Begin the copy at the line that contains "Where should I click to: Click", end it at the last line of the entries below, keep every word exact, and include no pictures.

(Data supplied)

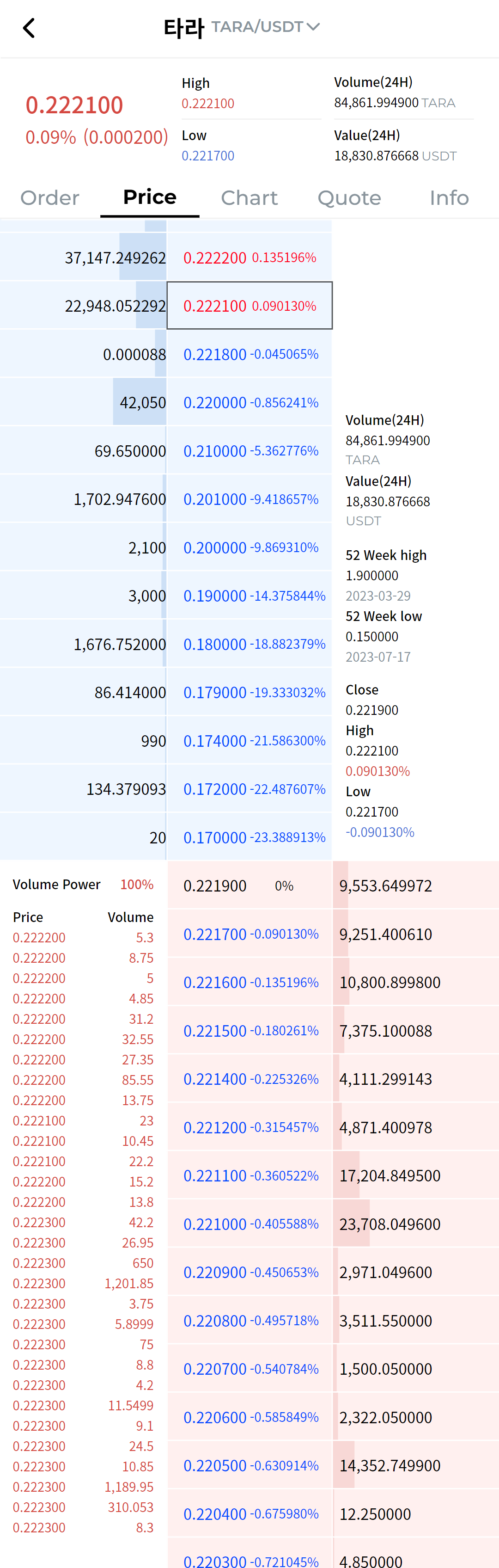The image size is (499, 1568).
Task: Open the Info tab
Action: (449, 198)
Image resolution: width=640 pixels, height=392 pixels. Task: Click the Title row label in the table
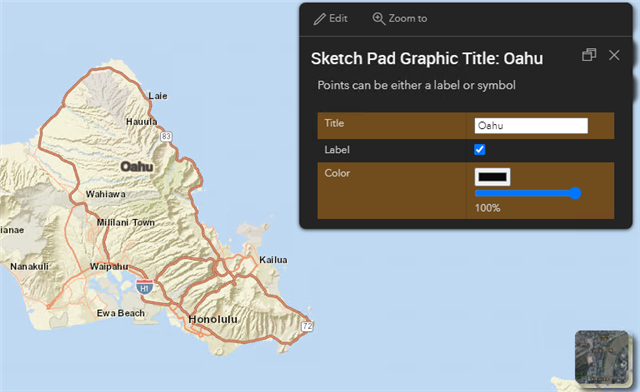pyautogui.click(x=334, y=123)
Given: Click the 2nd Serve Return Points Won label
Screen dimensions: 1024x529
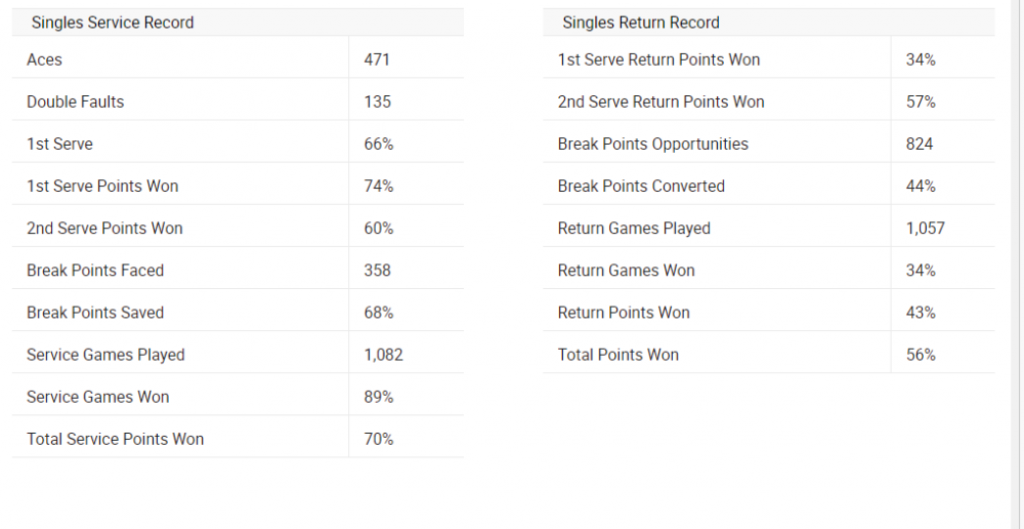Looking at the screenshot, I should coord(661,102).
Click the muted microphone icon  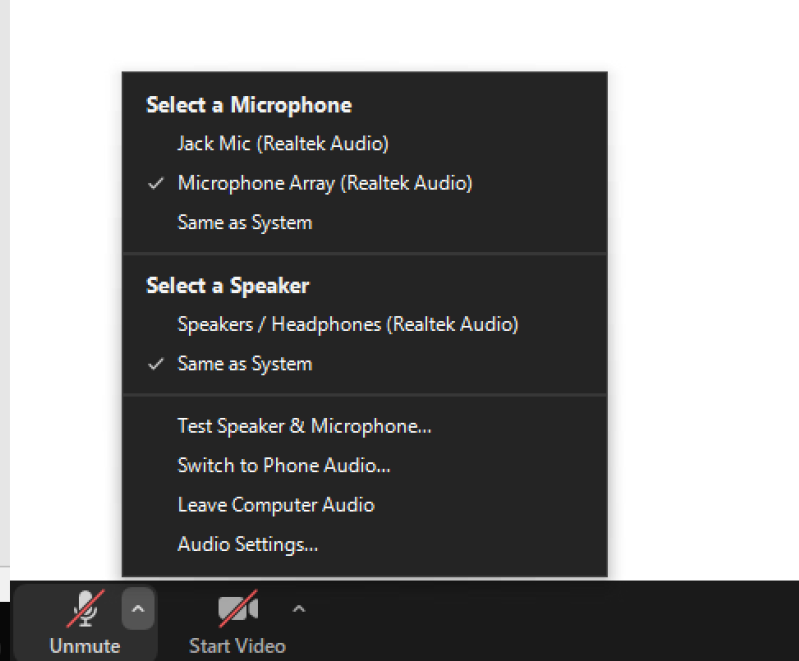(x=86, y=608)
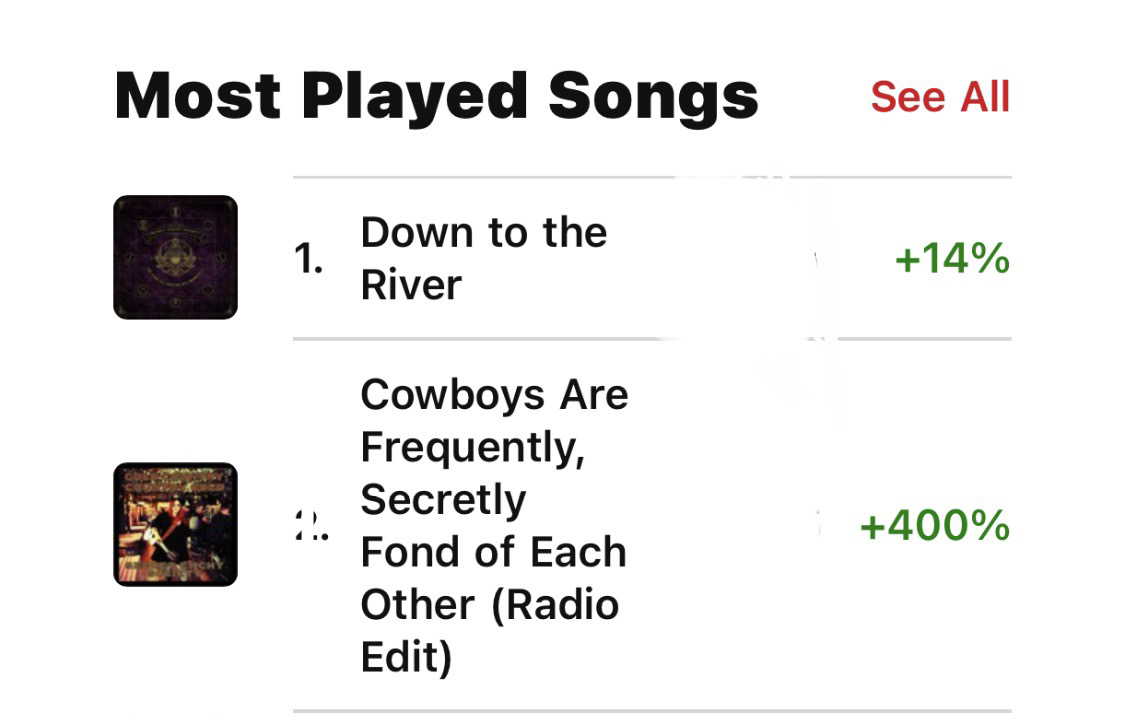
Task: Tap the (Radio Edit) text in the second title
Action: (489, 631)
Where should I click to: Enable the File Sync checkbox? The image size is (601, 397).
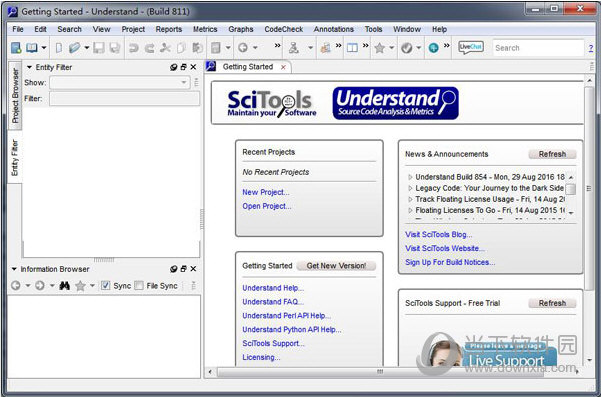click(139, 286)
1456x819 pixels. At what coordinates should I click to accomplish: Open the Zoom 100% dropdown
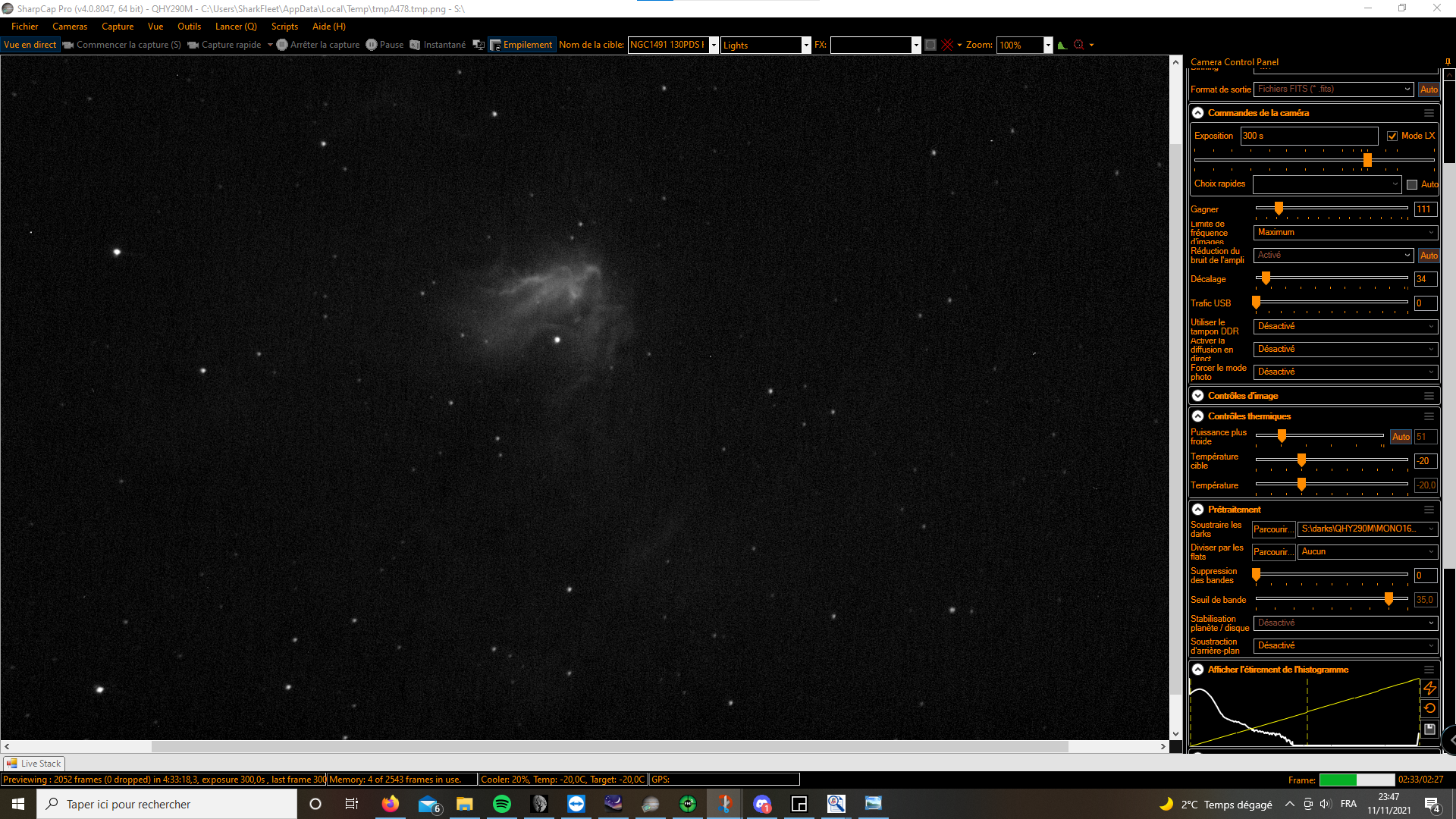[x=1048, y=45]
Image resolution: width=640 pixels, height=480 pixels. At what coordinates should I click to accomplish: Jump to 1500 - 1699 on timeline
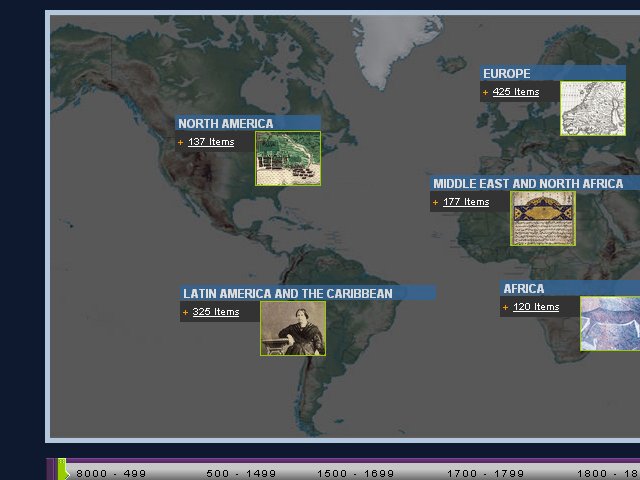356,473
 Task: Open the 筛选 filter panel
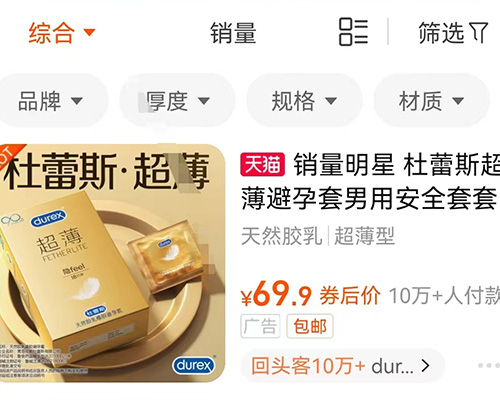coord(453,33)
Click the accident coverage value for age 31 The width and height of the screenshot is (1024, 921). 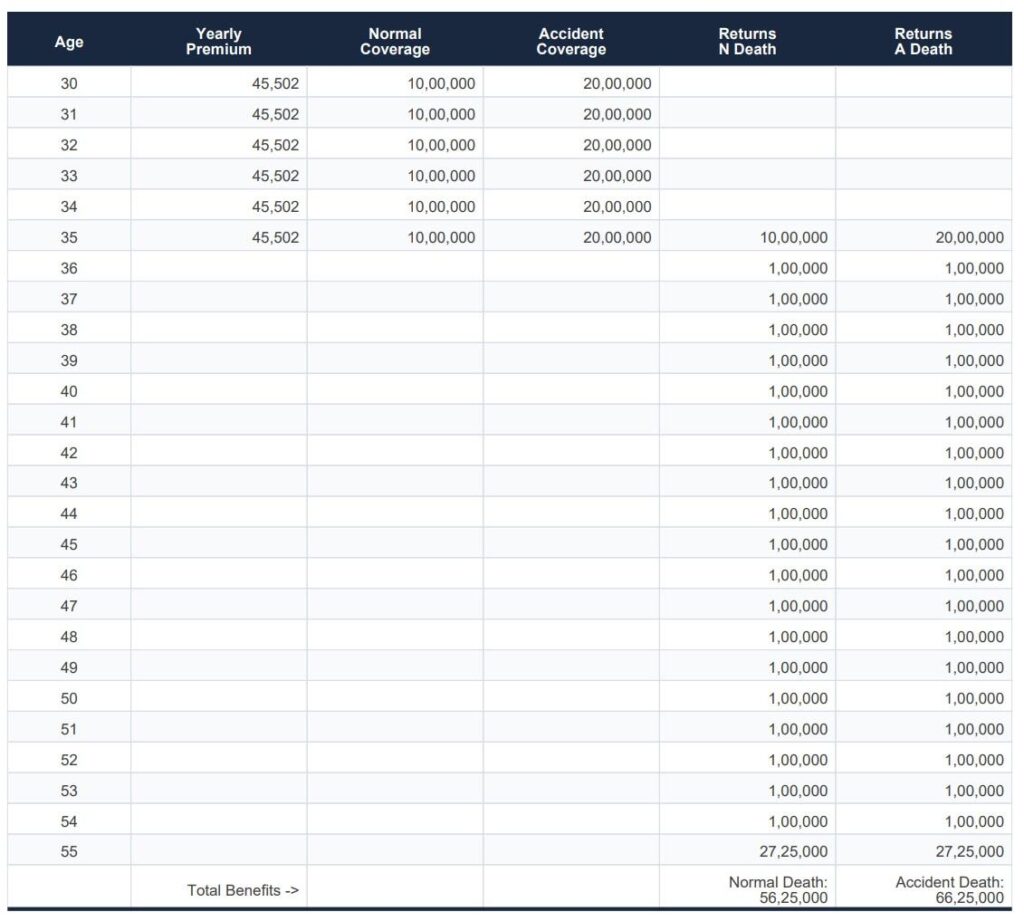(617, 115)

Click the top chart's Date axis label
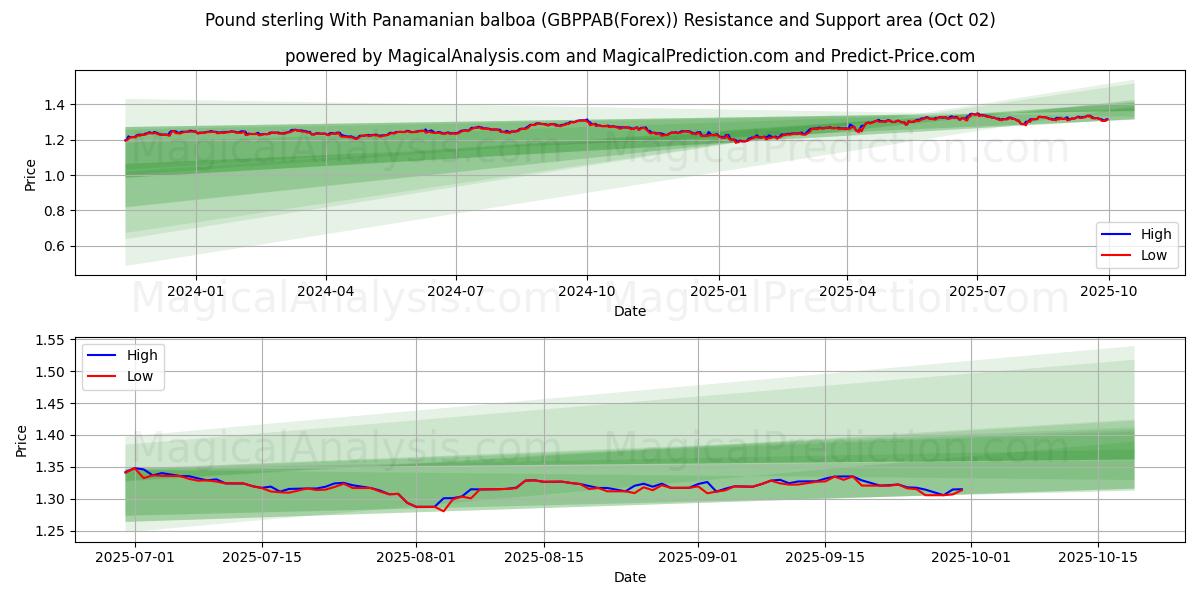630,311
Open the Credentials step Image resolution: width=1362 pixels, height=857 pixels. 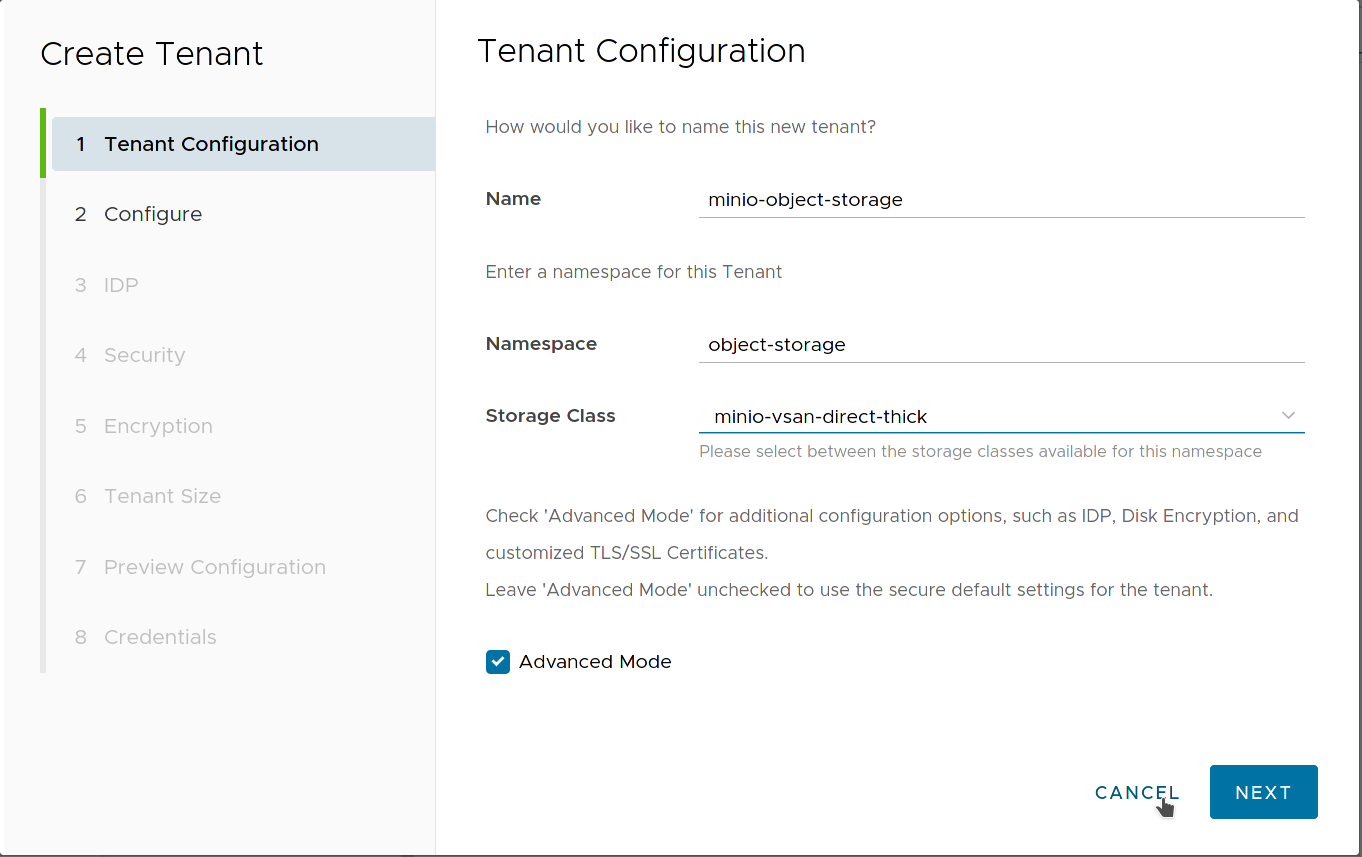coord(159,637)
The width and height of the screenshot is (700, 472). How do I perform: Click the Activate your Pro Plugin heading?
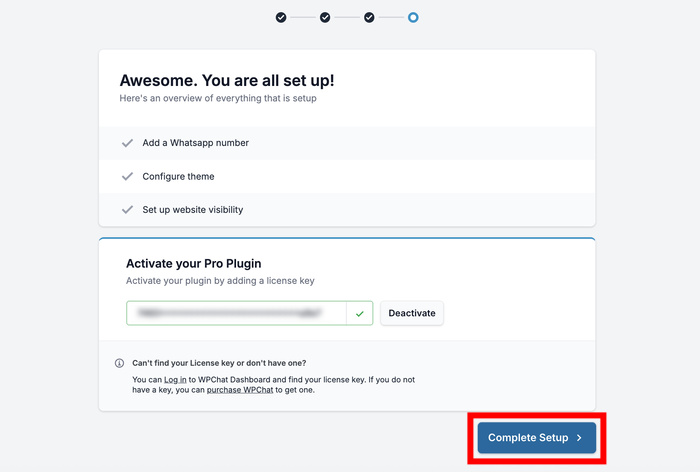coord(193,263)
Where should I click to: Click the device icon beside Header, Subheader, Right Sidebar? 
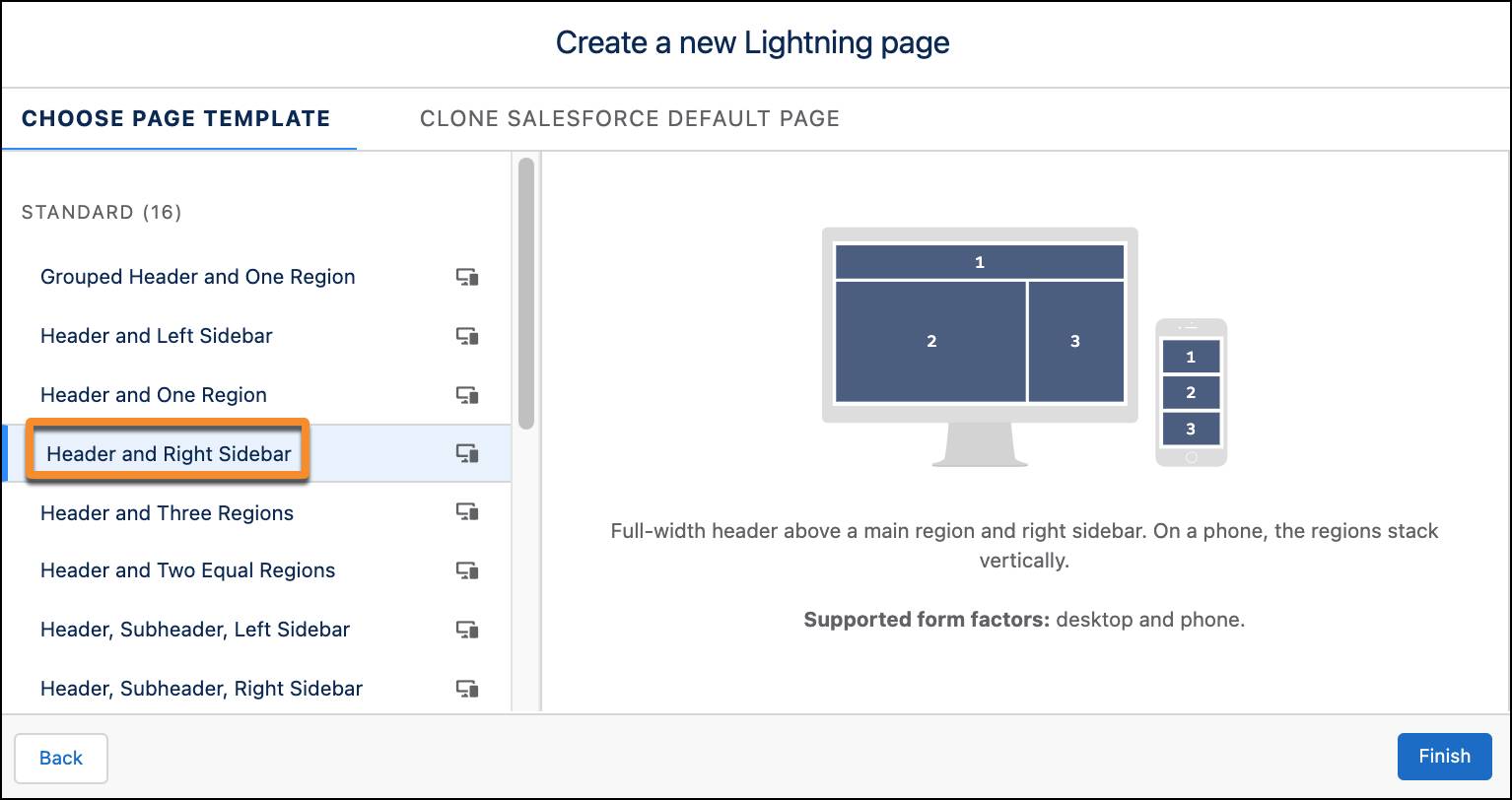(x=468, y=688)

(End Data supplied)

Completed exercise:
Where should I click to: Click the device icon beside Header, Subheader, Right Sidebar? 
(x=468, y=688)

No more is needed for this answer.